Bombay Canteen and O Pedro chef and founder Floyd Cardoz died at the age of 59 on Mar. 25 after testing positive for COVID-19 a week before. Cardoz was the executive chef of pioneering modern Indian restaurant Tabla, which he opened with Union Square Hospitality Group CEO Danny Meyer in 1988. He was also the culinary director of Hunger Inc. Hospitality.

After reading Arthur Hailey’s book “Hotel,” Cardoz knew that his initial plan of being a biochemist wasn’t for him anymore. Before coming to New York, he went to Les Roches culinary school in Switzerland. Cardoz worked in New York restaurant Lespinasse, rising through the ranks from line cook to executive sous chef under Swiss chef Gray Kunz. He soon helmed Meyer’s North End Grill and was Bravo’s “Top Chef Masters” season three champion.

“I remember walking into [Tabla] and feeling this sense of pride that I had never felt as an Indian,” says chef Asha Gomez. “To see what he had done to elevate Indian cuisine to the likes of French cuisine—because it deserves to be in that same light—was at the time mind-blowing to me.” 

Cardoz left his mark among many aspiring Indian chefs. Mumbai chef Saransh Goila first heard of Cardoz when he was in culinary school, saying that he was often “cited as a chef who made Indian cuisine proud in the US and was making people internationally aware of [Indian] food.” 

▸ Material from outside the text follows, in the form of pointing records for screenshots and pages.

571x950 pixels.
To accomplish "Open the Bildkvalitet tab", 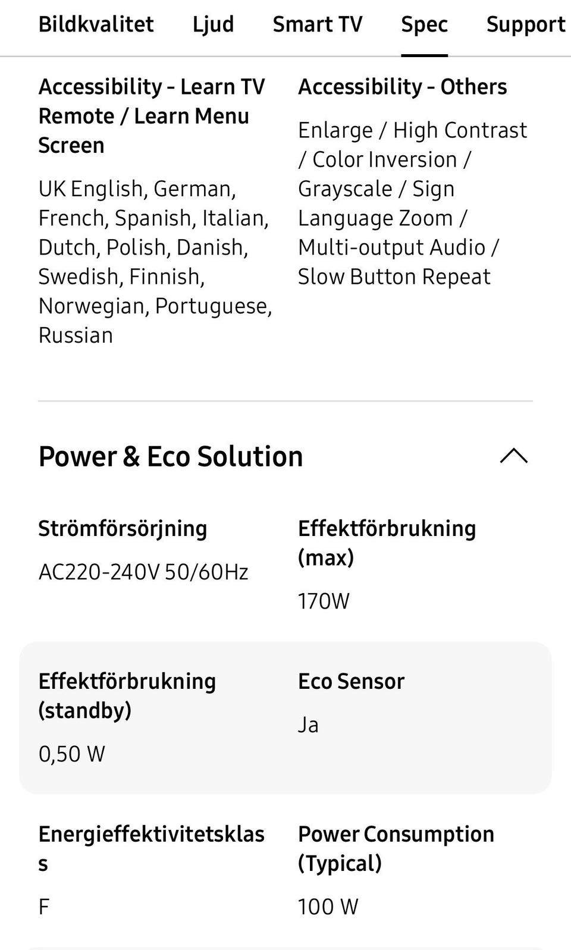I will [96, 24].
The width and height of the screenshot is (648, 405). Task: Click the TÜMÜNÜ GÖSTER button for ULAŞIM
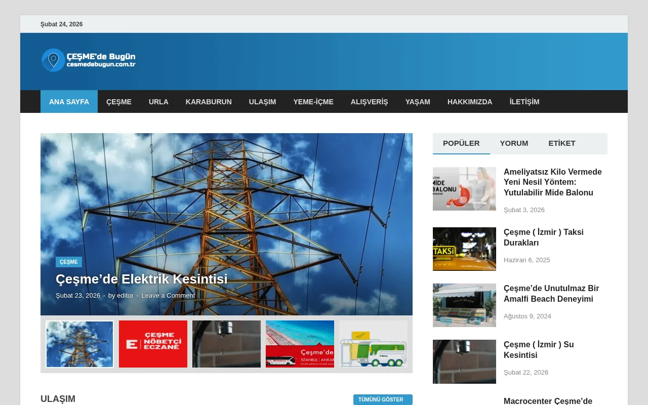point(382,399)
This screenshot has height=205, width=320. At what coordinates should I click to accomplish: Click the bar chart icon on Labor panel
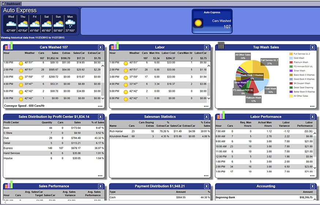114,46
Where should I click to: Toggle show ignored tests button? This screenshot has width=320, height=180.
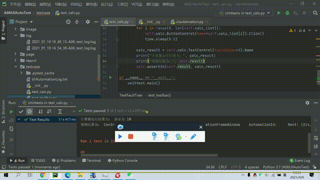click(x=30, y=112)
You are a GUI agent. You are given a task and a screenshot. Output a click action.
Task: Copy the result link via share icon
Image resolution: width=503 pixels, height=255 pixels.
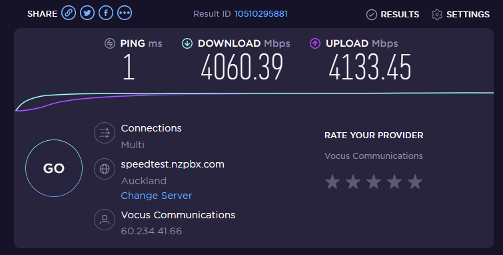69,13
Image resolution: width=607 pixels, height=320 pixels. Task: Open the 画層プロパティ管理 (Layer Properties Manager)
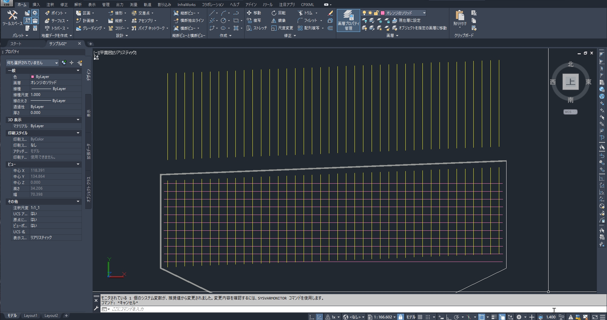[x=348, y=21]
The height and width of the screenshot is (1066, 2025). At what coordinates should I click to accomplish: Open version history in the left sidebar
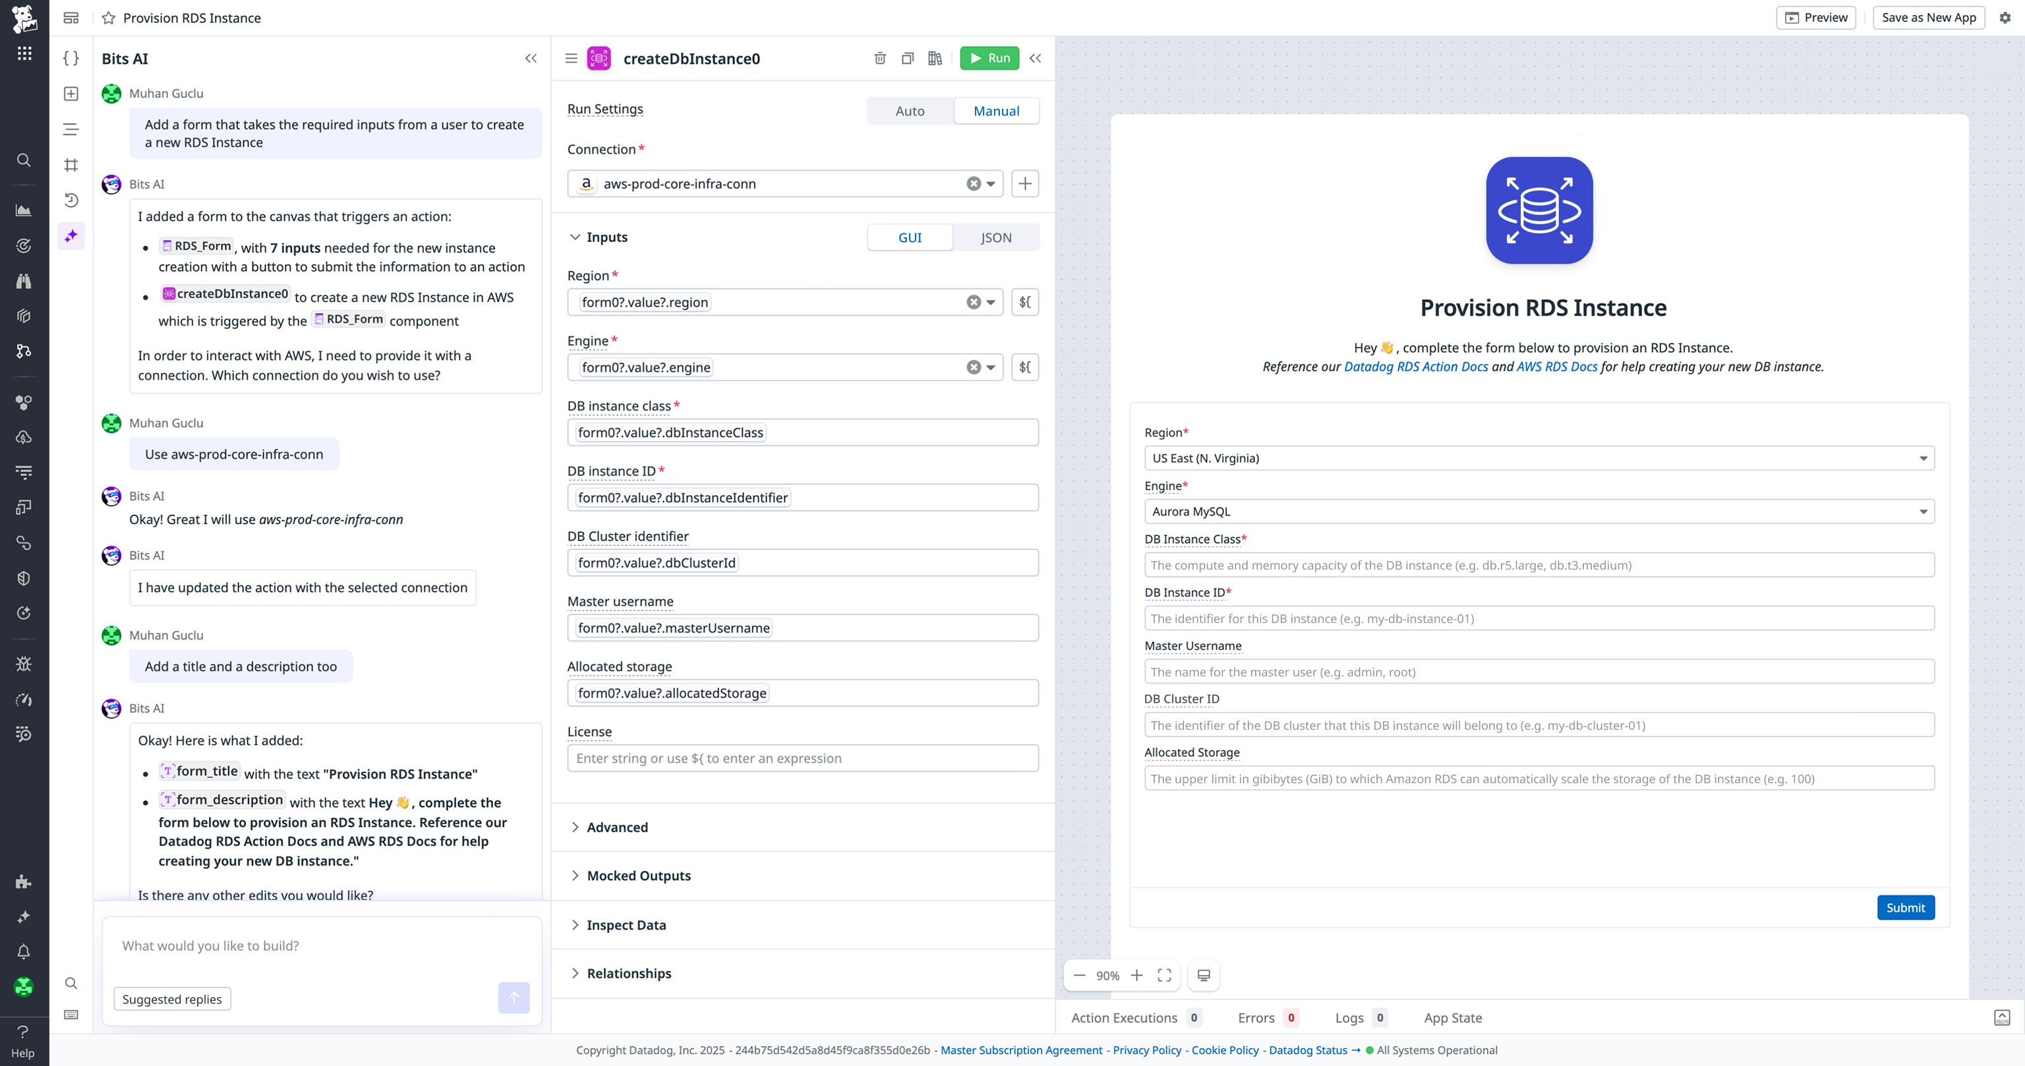click(72, 200)
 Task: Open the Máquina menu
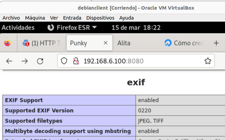pos(35,18)
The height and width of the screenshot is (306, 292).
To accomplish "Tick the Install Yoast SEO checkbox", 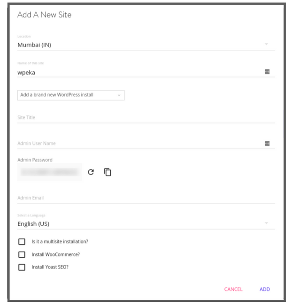I will point(22,267).
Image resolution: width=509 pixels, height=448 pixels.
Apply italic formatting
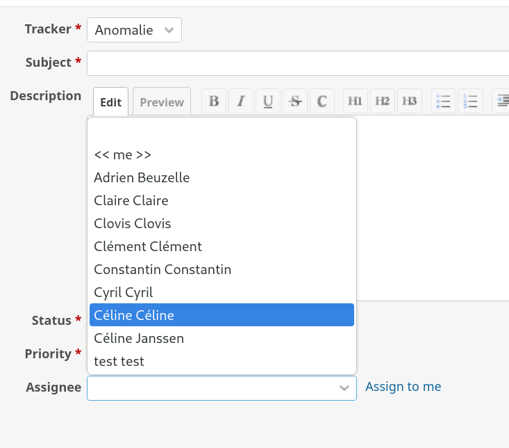(241, 101)
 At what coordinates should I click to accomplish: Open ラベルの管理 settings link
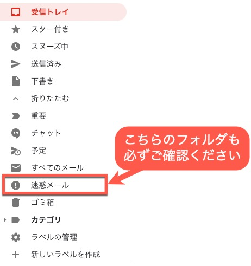point(54,237)
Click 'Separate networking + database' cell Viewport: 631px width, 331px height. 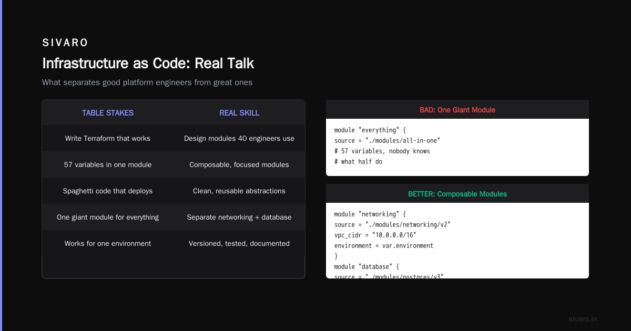[239, 218]
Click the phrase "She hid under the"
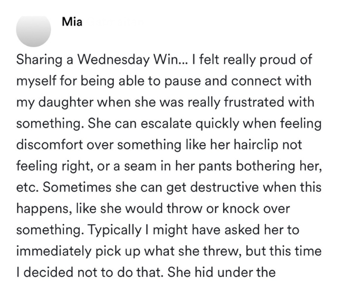The height and width of the screenshot is (295, 345). [x=222, y=272]
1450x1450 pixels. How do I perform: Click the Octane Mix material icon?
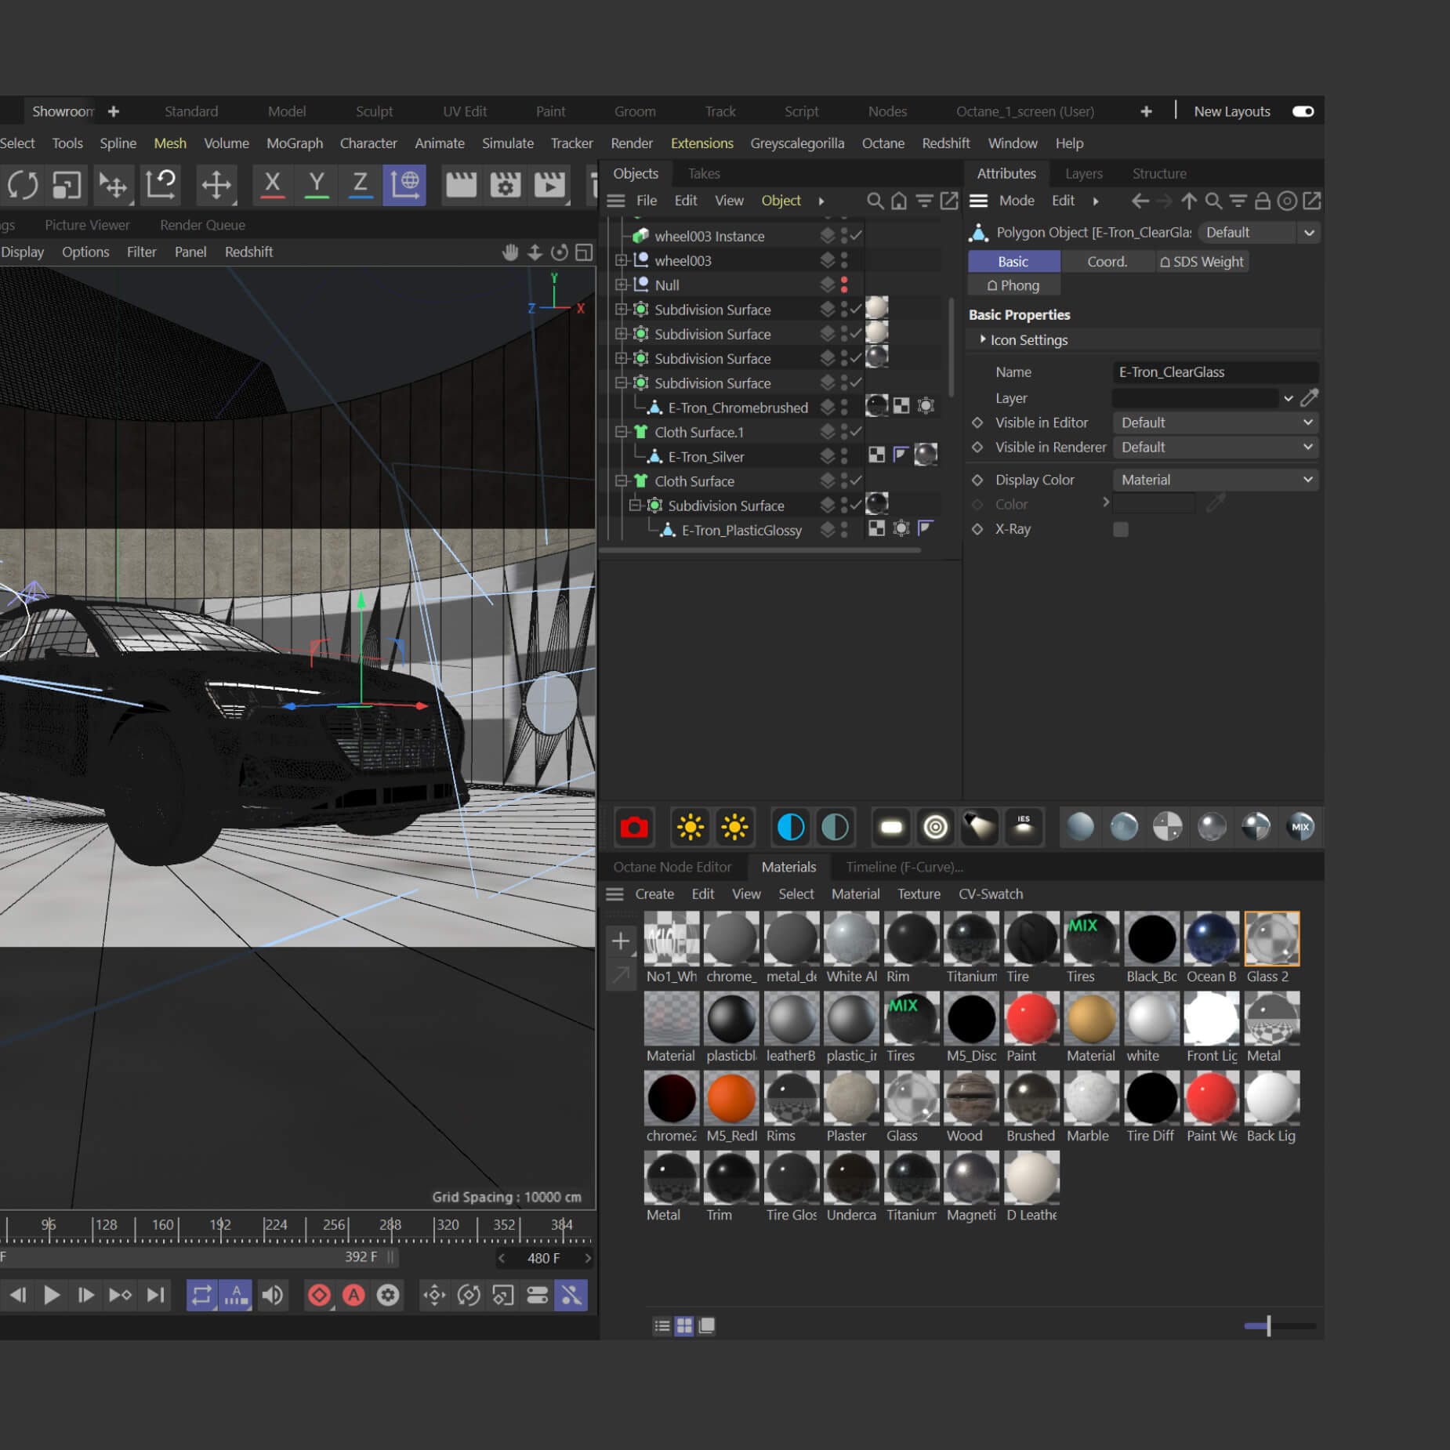(x=1300, y=827)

Floyd Cardoz was the executive chef of pioneering modern Indian restaurant Tabla, which he opened with Union Square Hospitality Group CEO Danny Meyer in 1988. He was also the culinary director of Hunger Inc. Hospitality.

He authored two cookbooks,”One Spice, Two Spice: American Food, Indian Flavors” in 2006 and “Floyd Cardoz: Flavorwalla: Big Flavor. Bold Spices. A New Way to Cook the Foods You Love” in 2016, and was a four-time James Beard Award nominee.

“Floyd was one of those chefs who could cook circles around everyone and had such a deep understanding of flavor. He was early to things, and maybe too early, that people didn’t often credit him enough for his innovations,” says Khushbu Shah of Food & Wine magazine.

New York Times restaurant critic Pete Wells describes Cardoz as an exceptional talent who can unify French, Indian, and American flavors. For chef-restaurateur David Chang, Cardoz was one of his first supporters and was “criminally under-appreciated” despite bringing new flavors and techniques to the US. Gramercy Tavern’s executive chef Michael Anthony said Cardoz was “a constant source of knowledge and inspiration.”

The Mumbai-raised chef recently returned to New Jersey after filming the Netflix series “Ugly Delicious” with actor Aziz Ansari in India. Just this month, he opened Bombay Sweet Shop, his third concept in India. He is survived by his wife, two children, mother, and five siblings.